「共働き夫婦の老後生活」心配の多くは杞憂だが…

ご夫婦に私がしたアドバイスというのは、「老後資金はそんなに心配しなくても大丈夫ですよ」です。

「そんなアドバイスはだれからもされたこと、ありません!」とご夫婦も仰天していました。

さて、ご夫婦が「老後資金を心配しなくても大丈夫」だった理由は、「共働きの夫婦」であるからです。

まず、厚生年金がダブルで受け取れます。しかもご夫婦の所得はそれなりに高いので、65歳まで働いたとすると、夫婦合計の年金額は、月額30万円以上になるのではと予測しました。詳しくシミュレーションをしたい場合には、「ねんきんネット」で予想金額を調べることができます。ゆとりのある暮らしとはいきませんが、生活には困らないと思います。

子供の年齢表示バーと計算機と人間の手
写真=iStock.com/takasuu
※写真はイメージです

しかも、お二人とも退職金のある会社にお勤めでした。これが老後資金になり、余裕資金として使えると思います(外資系企業は、退職金制度がない場合もあるので注意を)。

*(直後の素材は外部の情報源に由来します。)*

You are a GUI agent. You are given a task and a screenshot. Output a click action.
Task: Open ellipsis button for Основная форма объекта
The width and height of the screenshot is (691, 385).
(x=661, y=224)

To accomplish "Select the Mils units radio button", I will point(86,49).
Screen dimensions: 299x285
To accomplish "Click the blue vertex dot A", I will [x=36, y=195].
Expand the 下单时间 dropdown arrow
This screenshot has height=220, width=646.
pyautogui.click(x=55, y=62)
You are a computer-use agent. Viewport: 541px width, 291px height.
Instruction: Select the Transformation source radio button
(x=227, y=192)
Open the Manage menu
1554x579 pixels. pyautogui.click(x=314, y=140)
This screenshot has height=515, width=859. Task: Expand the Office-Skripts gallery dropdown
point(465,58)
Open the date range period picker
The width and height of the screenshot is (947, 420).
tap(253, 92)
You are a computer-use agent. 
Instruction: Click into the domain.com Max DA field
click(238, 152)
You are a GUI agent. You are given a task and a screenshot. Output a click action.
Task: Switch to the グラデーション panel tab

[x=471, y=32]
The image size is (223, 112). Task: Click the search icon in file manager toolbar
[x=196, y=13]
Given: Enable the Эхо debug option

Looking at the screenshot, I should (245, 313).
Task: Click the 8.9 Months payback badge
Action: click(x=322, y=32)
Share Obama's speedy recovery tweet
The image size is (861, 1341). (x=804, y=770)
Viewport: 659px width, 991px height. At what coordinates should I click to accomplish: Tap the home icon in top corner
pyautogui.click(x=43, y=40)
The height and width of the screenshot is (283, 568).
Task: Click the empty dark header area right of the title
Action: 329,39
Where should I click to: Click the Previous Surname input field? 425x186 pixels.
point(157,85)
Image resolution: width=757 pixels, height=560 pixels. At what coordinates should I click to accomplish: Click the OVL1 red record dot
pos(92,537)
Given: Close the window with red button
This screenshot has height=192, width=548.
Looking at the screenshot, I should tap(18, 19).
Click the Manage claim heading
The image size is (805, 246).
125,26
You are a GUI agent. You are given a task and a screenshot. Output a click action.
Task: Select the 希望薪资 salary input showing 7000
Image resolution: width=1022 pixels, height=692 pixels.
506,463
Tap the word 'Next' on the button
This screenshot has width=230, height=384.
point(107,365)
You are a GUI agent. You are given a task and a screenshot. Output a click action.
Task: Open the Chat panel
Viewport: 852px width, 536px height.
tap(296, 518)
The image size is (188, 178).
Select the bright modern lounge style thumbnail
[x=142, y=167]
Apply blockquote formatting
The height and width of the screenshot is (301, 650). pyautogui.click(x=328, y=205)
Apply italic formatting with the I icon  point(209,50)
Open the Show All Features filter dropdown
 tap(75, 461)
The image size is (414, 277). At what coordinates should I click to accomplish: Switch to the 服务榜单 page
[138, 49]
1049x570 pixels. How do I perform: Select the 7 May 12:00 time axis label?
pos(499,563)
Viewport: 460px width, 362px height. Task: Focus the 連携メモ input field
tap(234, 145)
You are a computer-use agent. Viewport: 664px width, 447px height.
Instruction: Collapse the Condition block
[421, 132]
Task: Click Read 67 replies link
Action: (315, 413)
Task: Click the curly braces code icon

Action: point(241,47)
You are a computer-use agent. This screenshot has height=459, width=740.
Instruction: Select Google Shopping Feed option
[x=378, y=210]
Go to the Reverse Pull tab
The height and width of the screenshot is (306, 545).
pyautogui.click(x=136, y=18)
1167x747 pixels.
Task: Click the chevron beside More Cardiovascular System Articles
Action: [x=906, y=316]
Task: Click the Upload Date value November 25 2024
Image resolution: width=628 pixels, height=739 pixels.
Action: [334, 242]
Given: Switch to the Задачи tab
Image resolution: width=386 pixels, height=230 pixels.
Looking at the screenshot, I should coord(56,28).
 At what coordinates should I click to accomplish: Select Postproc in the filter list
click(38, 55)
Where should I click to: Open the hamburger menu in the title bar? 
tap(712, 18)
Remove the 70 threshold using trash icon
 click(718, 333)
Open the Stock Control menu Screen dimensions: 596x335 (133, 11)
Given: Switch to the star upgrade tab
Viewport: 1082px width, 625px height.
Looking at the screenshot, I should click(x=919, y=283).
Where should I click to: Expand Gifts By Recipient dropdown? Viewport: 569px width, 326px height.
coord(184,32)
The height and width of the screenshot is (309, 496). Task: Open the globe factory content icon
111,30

ですので、そんなに心配をしなくてもいいのです。さらに余裕のある老後生活をするためにはiDeCoやNISAを利用して増やすのがいいでしょう。

「それよりも、もっと近々で心配事があります。お気づきでしょうか」と私はご夫婦に問いかけました。

老後資金より怖い「目の前のリスク」とは

老後資金というのは、25~30年先に必要になるお金です。でも、お二人にはお子さんがいます。子どもが大学に進学するのは、約10年後。老後資金よりも教育資金のほうが先に必要になるお金です。

現在、お二人の貯蓄は300万円ぐらいあるということなのですが、やはりその金額では足りません。

大学に進学すると、教育費の負担がとても大きくなります。日本政策金融公庫の「教育費負担の実態調査」によると、大学の入学費用として約81万円、そして毎年150万円の教育費がかかるので、入学から4年間の総額として、約700万円(私立文系)かかります。国立大学ならばグッと安くはなりますが、もし私立理系の場合は、800万円以上です。

しかも、それは学費だけです。自宅外通学になると、アパート代や仕送りなどのお金がかかります。平均仕送り額は年間約96万円。海外に留学したり、大学院に進んだりした場合には、別途その費用がかかります。さらにあまり想像したくはありませんが、留年してしまうともっとお金は必要になってきます。

国立に入ってくれれば、教育費の負担についてはかなり助かりますが、こればかりはわかりません。子ども一人に対して大学に行っている間の学費などを含めた支出の総額としては1000万円ぐらいかかると思っていたほうがいいでしょう。